Ces derniers jours, certains journaux ont cru utile de présenter comme une ” nouvelle ” le fait qu’un parlementaire fasse l’objet de poursui-tes pour le ” crime ” d’avoir commis un excès de vitesse sur l’avenue Louise à Bruxelles et d’avoir payé avec deux jours de retard la transaction proposée par le parquet.

Il est logique que son immunité soit levée – d’ailleurs, il ne s’y oppose pas – et qu’il subisse les mêmes conséquences que tous les autres contrevenants qui commettent un excès de vitesse, infraction constatée plusieurs millions de fois par an. Mais il est difficile de comprendre que l’homme se voit jeter l’opprobre pour une vétille.
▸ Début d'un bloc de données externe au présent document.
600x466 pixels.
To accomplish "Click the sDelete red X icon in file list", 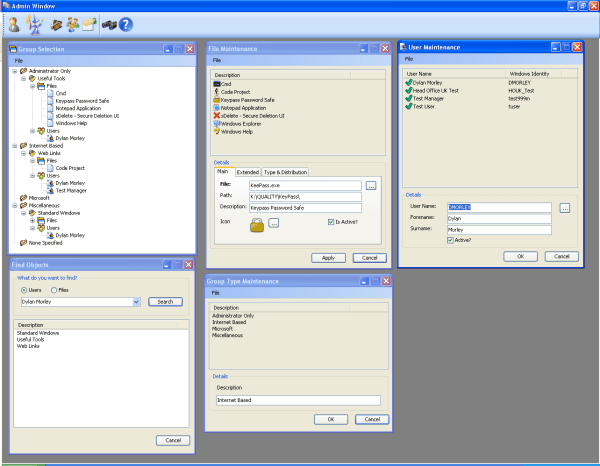I will coord(217,115).
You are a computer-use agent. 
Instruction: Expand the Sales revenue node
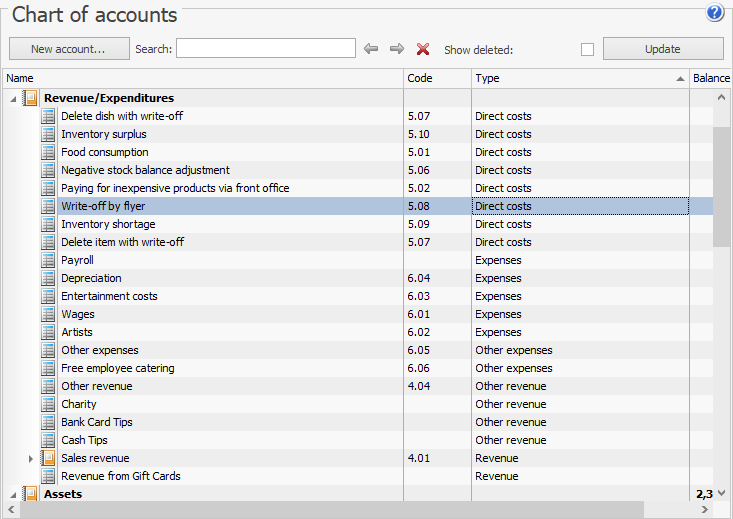coord(31,458)
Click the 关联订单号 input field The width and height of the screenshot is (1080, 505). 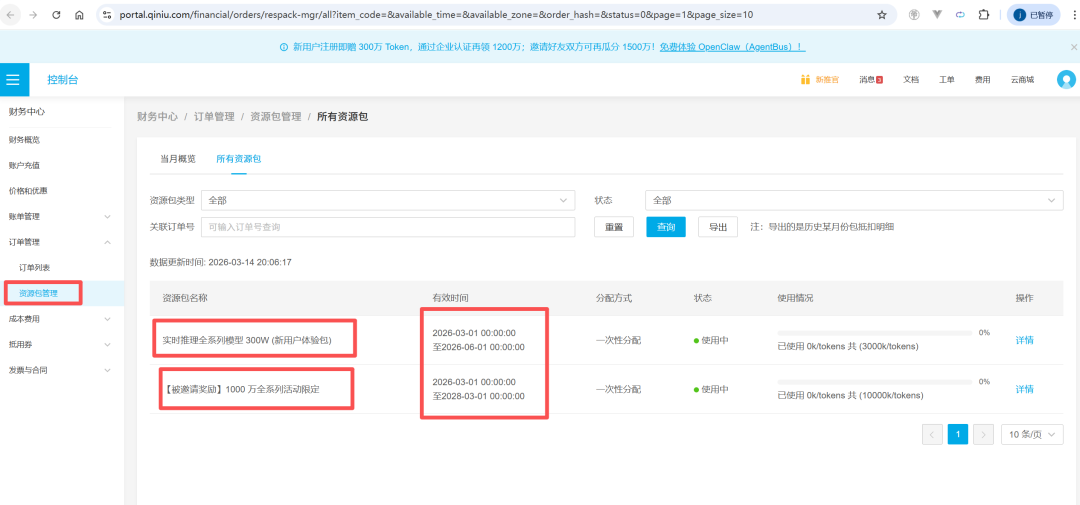(388, 227)
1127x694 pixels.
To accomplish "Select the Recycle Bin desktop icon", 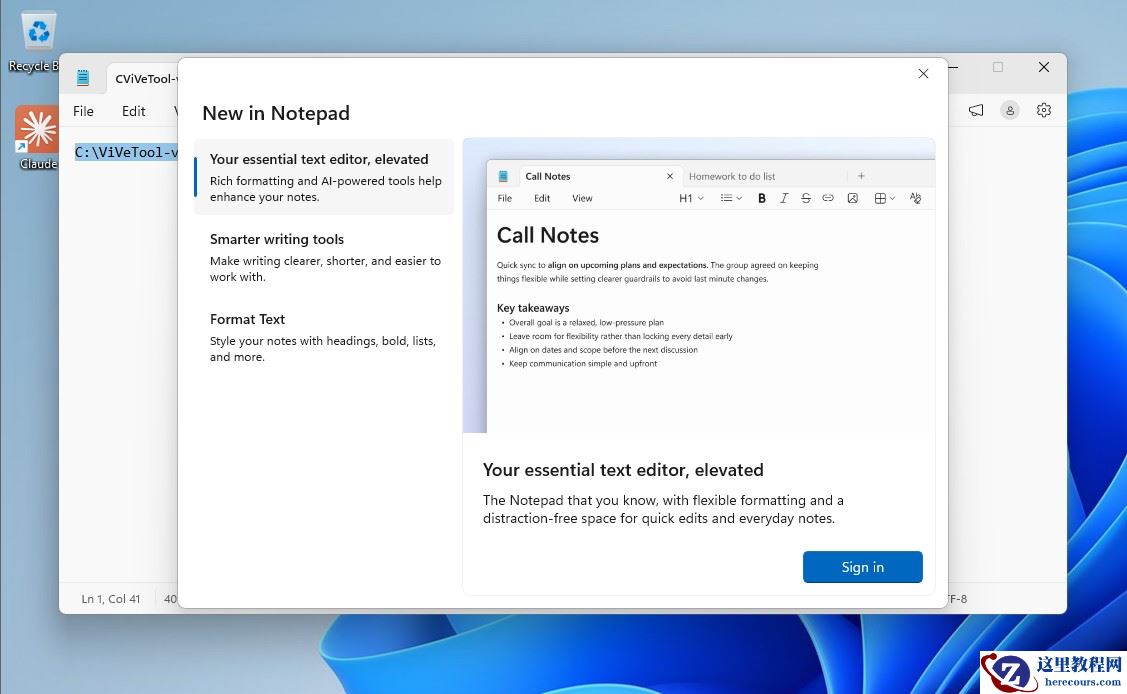I will coord(38,34).
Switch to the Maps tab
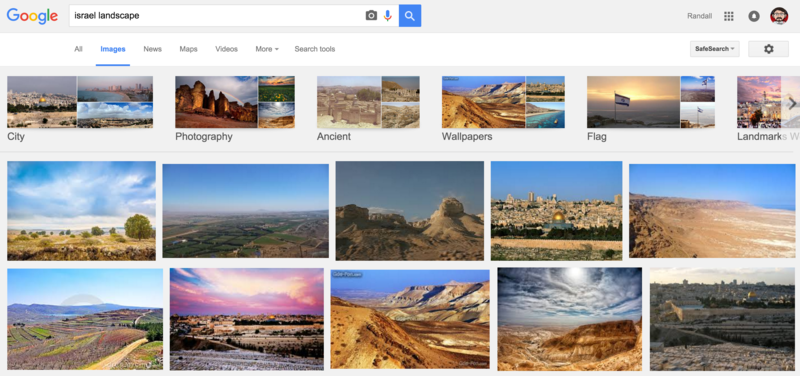This screenshot has height=376, width=800. 188,49
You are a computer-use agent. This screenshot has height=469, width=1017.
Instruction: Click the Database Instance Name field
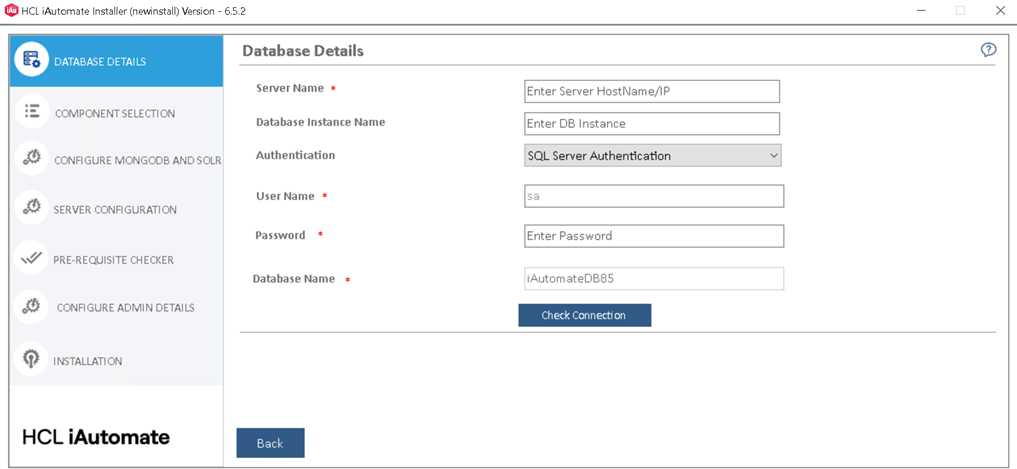click(x=651, y=124)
Aujourd’hui, il y a tant d’actes interdits par la loi qu’à moins d’être particulièrement immobile et inactif, il est devenu quasiment impossible de ne pas enfreindre l’un ou l’autre texte. Est-il vraiment nécessaire que le critère essentiel dans le choix de nos politi-ciens est qu’ils aient toujours respecté la moindre disposition légale ? Allons-nous, comme on le fait aux Etats-Unis lorsque le Sénat confirme des nominations à des postes importants, rechercher dans la vie de chacun s’il n’a pas fumé un joint à l’âge de 14 ans ?

Plus grave est le sort de cet échevin socialiste d’une petite commune wallonne. Victime d’un vol, il a commis l’erreur, sur un réseau social, de s’en prendre à toute la communauté des ” gens du voyage ” dont le voleur fait peut-être partie. C’est regrettable et ce n’est pas une preuve de grande intelligence, mais qui peut garantir qu’il ne commettrait pas la même erreur dans les mêmes circonstances ? Sous le coup d’un acte injuste, chacun peut avoir un mot de trop et ne pas juger la situation avec l’objectivité requise… Cet homme n’est pas poursuivi au pénal à ce jour, mais il a été exclu de son parti, privé de son mandat d’échevin, et même suspendu pour six mois de sa fonction de professeur dans une école. N’est-ce pas un peu sévère ?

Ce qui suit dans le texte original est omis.